The Tallis Scholars: Heinrich Isaac at 500
An exceptionally fine exploration of four Renaissance composers’ loveliest music.
[avatar user=”Jean Ballard Terepka” size=”96″ align=”left” ] Jean Ballard Terepka, Music Critic[/avatar]The Tallis Scholars’ most recent turn in the Columbia University Miller Theatre Early Music Series was billed as “Heinrich Isaac at 500.” This concert title wasn’t quite accurate: the evening was a more like a bouquet of music by Isaac (c.1450-1517) and three contemporaries, Josquin des Prez (c. 1450-1521), Nicolas Gombert (c. 1495-1560) and John Browne (1453-c. 1500). – What a fabulous bouquet it was!

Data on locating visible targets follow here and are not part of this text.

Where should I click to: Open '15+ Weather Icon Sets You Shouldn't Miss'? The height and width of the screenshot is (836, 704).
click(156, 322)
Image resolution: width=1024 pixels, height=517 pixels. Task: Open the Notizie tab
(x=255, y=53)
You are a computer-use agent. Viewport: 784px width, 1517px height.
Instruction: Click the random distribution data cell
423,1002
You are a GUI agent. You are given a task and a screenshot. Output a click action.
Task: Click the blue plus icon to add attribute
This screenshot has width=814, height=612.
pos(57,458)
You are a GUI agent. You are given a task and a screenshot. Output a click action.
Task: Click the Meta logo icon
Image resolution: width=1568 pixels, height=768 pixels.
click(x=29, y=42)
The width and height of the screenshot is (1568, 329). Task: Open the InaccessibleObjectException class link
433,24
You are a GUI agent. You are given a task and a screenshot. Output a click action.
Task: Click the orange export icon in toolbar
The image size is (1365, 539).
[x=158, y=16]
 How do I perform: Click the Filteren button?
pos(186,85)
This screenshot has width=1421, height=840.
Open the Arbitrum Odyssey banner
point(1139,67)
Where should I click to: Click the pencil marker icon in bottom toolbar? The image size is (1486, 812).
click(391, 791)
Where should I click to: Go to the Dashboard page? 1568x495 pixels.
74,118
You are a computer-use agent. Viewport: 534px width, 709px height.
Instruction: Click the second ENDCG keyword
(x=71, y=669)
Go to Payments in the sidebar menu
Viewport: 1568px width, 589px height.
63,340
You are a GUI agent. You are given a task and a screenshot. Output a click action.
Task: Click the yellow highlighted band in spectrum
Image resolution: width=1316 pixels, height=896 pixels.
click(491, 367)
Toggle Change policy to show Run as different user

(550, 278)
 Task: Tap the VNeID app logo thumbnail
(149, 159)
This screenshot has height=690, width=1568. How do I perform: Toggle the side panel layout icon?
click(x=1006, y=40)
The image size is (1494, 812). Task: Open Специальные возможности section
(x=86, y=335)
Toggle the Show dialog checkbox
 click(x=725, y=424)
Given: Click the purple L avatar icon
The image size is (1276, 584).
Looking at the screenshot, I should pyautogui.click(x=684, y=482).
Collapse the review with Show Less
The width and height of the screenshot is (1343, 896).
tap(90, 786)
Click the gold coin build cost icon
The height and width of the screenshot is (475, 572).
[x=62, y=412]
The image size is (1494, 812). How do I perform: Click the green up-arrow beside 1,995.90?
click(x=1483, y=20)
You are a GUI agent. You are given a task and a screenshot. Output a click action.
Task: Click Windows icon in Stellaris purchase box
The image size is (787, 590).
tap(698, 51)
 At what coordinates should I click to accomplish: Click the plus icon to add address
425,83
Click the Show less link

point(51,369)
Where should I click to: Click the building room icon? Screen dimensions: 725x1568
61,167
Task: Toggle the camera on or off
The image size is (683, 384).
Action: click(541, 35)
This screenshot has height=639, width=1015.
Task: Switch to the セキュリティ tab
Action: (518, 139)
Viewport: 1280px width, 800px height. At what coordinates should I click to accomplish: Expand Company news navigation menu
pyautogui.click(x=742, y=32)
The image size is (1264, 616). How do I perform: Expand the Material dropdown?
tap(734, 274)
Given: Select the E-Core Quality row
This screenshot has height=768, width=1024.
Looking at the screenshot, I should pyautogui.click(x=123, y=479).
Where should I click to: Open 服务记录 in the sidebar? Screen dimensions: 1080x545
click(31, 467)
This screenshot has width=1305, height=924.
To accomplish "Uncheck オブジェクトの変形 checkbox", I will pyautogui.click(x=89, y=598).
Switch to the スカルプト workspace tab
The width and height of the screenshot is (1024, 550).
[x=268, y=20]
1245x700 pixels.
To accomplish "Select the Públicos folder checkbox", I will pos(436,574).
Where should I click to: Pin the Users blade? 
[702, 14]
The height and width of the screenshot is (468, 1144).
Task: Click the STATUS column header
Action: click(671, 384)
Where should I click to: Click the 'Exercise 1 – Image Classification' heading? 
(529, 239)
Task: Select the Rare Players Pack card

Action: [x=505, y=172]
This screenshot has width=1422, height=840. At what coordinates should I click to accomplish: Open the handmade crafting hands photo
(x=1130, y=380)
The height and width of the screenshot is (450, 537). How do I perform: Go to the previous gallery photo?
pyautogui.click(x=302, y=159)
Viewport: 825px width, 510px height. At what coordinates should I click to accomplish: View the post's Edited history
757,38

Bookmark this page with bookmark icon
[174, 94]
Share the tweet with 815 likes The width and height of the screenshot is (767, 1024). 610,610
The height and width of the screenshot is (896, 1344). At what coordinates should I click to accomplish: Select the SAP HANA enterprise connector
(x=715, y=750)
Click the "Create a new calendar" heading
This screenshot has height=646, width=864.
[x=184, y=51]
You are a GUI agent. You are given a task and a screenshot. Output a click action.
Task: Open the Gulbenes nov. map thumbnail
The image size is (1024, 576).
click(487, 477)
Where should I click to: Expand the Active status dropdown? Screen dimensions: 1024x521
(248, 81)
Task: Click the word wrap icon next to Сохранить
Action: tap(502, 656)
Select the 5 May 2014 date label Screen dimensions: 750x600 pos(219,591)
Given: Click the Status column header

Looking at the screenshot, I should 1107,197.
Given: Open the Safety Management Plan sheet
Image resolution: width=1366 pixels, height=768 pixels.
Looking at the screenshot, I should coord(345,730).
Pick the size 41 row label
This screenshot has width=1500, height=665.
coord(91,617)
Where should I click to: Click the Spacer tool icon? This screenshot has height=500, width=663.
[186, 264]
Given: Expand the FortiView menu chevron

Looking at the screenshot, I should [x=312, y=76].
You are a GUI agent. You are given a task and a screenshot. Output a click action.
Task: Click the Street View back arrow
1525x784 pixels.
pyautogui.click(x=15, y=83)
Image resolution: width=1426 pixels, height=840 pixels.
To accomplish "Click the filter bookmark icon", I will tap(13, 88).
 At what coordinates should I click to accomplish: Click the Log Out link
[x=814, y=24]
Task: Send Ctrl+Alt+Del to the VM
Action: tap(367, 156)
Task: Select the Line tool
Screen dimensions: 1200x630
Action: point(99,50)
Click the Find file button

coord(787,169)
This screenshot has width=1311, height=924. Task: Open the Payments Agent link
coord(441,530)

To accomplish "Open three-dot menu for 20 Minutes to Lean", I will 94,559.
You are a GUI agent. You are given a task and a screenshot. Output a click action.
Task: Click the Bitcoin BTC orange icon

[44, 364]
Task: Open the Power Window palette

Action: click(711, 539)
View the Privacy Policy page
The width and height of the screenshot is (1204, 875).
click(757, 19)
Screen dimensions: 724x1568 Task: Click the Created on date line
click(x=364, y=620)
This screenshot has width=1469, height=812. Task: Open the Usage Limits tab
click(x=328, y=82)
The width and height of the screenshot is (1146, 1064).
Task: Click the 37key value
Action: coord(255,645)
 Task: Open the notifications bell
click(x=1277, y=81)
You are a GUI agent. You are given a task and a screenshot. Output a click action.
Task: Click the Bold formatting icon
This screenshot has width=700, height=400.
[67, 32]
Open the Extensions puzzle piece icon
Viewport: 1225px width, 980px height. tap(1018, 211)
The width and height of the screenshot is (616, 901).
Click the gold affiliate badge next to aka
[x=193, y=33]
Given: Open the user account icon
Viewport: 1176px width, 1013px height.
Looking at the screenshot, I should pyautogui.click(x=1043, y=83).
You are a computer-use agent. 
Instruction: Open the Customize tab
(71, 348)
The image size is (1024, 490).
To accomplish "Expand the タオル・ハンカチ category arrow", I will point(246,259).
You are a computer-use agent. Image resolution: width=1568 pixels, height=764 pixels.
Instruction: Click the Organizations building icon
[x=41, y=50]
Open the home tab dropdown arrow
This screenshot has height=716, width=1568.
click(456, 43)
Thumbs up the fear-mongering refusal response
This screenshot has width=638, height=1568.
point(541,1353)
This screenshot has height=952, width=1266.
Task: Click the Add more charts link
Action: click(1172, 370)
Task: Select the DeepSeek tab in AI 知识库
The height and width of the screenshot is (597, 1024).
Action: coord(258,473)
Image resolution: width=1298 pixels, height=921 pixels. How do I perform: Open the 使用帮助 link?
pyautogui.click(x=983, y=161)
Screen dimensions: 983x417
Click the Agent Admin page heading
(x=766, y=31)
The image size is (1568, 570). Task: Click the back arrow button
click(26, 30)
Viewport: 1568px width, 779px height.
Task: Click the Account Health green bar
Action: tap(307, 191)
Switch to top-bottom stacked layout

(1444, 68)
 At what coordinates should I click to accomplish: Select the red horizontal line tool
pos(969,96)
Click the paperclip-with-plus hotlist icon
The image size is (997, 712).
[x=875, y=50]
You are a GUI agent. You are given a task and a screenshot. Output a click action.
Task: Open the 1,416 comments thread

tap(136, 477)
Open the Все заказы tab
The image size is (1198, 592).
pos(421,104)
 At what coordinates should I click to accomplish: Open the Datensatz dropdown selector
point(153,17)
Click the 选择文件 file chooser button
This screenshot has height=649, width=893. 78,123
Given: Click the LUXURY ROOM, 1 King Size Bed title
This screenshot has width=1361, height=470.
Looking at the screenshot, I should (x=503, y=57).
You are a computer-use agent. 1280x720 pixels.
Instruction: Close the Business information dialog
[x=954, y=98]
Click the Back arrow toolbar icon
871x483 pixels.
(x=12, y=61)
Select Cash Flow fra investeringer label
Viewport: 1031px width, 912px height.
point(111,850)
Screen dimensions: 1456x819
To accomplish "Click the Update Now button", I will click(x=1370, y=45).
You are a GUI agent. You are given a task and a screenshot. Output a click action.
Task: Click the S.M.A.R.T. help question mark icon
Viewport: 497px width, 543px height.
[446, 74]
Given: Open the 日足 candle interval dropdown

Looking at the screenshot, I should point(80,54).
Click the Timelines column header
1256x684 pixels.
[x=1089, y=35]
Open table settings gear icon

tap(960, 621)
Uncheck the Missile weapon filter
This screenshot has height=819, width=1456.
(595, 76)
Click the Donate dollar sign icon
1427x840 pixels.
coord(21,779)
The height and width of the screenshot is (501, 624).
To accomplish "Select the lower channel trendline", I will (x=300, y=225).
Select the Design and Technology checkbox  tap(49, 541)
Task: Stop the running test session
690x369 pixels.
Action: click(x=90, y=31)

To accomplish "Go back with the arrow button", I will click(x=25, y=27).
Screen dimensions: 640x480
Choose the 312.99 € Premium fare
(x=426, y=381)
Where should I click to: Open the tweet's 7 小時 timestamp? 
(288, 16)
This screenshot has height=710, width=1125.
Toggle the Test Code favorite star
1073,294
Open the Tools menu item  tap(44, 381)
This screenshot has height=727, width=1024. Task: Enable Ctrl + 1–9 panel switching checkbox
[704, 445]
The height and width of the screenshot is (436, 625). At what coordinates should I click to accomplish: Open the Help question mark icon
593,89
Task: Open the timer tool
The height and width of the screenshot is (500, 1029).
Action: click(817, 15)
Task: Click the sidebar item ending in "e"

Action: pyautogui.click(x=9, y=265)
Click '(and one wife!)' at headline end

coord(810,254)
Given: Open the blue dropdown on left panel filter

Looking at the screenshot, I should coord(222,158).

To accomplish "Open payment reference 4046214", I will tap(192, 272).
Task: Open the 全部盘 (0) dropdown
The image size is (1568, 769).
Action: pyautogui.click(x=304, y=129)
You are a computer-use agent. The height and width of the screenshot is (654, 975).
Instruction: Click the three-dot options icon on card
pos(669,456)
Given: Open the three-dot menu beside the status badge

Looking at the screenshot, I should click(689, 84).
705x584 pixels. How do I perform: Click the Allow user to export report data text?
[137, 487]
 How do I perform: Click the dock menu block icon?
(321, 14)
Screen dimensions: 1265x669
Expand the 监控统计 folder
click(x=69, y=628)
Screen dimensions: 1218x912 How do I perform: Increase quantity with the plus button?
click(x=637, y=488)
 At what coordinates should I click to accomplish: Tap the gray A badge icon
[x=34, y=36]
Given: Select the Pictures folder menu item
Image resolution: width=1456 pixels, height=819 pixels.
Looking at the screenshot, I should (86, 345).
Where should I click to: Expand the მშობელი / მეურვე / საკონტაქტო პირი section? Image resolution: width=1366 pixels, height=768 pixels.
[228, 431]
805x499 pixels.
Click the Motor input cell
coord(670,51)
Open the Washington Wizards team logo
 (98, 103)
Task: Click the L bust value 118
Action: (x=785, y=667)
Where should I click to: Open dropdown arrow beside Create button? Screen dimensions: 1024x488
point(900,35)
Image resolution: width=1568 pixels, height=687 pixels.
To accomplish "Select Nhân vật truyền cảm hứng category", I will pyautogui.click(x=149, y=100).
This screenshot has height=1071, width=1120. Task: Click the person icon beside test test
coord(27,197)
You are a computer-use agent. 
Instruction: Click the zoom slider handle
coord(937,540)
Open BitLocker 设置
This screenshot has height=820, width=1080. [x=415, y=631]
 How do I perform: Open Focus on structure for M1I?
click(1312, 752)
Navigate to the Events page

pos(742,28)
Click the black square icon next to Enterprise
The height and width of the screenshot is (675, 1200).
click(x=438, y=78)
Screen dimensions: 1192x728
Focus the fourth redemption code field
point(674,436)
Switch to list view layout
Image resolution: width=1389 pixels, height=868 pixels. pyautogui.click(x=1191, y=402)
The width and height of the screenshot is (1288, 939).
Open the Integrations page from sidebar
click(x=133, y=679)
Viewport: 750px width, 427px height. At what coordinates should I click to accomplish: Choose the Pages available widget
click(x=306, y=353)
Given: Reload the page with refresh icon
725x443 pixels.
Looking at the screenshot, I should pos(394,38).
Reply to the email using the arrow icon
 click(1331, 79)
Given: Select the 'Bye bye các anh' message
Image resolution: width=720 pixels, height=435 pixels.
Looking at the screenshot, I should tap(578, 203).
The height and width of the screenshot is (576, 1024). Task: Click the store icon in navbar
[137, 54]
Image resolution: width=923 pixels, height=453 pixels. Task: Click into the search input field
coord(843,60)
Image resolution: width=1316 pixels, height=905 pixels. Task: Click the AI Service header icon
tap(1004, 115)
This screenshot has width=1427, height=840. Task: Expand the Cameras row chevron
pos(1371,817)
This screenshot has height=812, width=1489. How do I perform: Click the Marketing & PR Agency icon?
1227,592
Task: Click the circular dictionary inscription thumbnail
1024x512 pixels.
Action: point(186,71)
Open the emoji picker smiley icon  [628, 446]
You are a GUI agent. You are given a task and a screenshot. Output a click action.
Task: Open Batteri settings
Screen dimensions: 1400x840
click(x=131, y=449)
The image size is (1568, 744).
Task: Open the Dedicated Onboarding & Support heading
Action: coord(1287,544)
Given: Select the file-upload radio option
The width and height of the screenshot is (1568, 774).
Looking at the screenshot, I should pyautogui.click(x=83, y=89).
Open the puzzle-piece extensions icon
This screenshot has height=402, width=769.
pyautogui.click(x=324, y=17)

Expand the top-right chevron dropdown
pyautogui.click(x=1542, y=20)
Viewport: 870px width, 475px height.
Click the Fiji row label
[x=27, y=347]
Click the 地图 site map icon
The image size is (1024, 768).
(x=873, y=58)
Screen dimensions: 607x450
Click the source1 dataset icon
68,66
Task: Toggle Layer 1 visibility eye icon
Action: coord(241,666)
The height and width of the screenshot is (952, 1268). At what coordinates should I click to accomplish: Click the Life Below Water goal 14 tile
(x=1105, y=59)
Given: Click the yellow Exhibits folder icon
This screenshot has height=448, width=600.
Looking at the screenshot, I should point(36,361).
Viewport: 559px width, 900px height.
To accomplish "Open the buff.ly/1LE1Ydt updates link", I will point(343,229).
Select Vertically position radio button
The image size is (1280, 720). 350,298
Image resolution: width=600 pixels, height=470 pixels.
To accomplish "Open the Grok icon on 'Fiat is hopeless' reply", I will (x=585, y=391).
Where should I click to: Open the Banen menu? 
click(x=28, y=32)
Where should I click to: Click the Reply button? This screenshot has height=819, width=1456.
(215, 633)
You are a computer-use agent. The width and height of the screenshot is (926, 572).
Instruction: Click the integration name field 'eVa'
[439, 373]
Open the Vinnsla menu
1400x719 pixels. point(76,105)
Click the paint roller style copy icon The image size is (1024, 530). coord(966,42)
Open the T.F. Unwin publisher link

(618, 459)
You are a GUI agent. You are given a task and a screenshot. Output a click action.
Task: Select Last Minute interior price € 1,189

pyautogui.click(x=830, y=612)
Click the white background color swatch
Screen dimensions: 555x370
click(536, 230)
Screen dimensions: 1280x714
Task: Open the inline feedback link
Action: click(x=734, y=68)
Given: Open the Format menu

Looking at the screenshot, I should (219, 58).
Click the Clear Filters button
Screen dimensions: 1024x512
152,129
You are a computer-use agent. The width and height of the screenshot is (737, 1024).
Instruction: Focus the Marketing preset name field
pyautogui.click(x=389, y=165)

The Tallis Scholars have a large and loyal following: here in New York City, their performances at the Church of St. Mary the Virgin have happily packed audiences, filled with classical music fans and knowledgeable early music specialists. For this “Heinrich Isaac at 500” performance, Tallis was at its very best: the group’s brilliantly and carefully cultivated scholarly accuracy provided revelation of composers’ identities rather than mere pedantry of period music performance protocols.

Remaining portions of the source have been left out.